I remember Mrs. F teaching us to make apple dolls. And picking me out to be the one who climbed on top of the closet to get or put away her supplies where they were stacked and stored. I hid in that closet once after school to scare her. But another teacher came in to her classroom while I was in the closet and I was afraid to jump out with a ‘boo’. I think I fell asleep because I was suddenly aware of how quiet it was. I opened the door and came out of the closet. She was sitting at her desk and very worried about me because I must have been in there awhile.
A different Sister M in high school lamented to me about my very tiny handwriting. She told me she had to use a magnifying glass to read my work. I never wrote any bigger for her. I liked that she had to use a little extra effort to ‘see me’.
I remember Mr. T telling us about his worst students. The absolute worst was a girl. He asked her one day why she was so bad. She told him he’ll forget all of the good students because they’ll start to run together. But he’ll remember her. He laughed telling us the story because she had been right. He did remember her, fondly it seemed.
I remember Mr. K talking to me before a school play. I wasn’t in the play but helped with the lighting crew. Someone had told him I was upset about something. He went looking for me, found me, talked to me. He told me he knew how I felt (he didn’t) and knew what I was upset about (he was wrong) and he wanted me to be okay. Even though he was wrong on both counts he looked for me to cheer me up and make sure I was okay.
I remember Mr. H being playful and funny. He seemed unstressed by how he ‘should’ be, or what was expected of him. His demeanor was natural and pleasant. Easy to listen to.
I remember Mr. L who gave extra time-as many of them did-to be involved in activities with the students. Building, creating, learning with our hands and eyes. He would buy us dinner if we worked hard. He taught by letting us do things ourselves, and humor.

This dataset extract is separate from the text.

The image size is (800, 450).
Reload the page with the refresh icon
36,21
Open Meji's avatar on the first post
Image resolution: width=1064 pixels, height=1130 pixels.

One teacher taught me unfairness. One taught me things aren’t always what they seem. One taught surprises. One was a surprise.
One taught me kindness. One taught me tolerance. One taught me patience, which is not the same as tolerance.
One taught me what “facetious” means.
One taught me words though not necessarily how to use them.
The wonderful thing about the teachers in my life is how I look back at them from today. Not to devalue what it was they were entrusted to teach but what they taught doesn’t seem as important now as to who they were. Especially now, as I look back and see the magnitude of who they were as people. Teachers. Mentors. Guides. Instructors. There was no ‘one’ teacher who was everything to every lesson I ever learned. Each teacher in my life was part of a conglomerate. Each part of each thing I learned adding up to form the knowledge that is now compiled, compressed, and oft times forgotten and lodged into some place labeled ‘of little use’ in my head.
I don’t know who taught me specifically to add one plus one. Or to spell d-o-g. I know for a fact that I never truly grasped proper grammar and sentence structure. In fairness to the teachers I don’t hold them responsible for that. I can’t remember who taught me first about the constitution or my primary colors. But I remember things about the people who were in my life to teach me. Even though I may have struggled to learn, or possibly couldn’t learn, what was trying to be taught. It doesn’t mean I didn’t take a lesson away from most of my teachers if not all of them. Some of those lessons may not have been understood for years if not decades after they were taught. Nothing wrong with a lesson that never ends. That’s a pretty good teacher, that is.
My teachers were not always in a classroom. Many, many of my teachers in life never stepped foot inside a classroom as a teacher. They taught none the less.
I’ve got thanks a plenty for the teaching I’ve been on the learning end of in my life. But I’d still like to know why I got smacked by that ruler.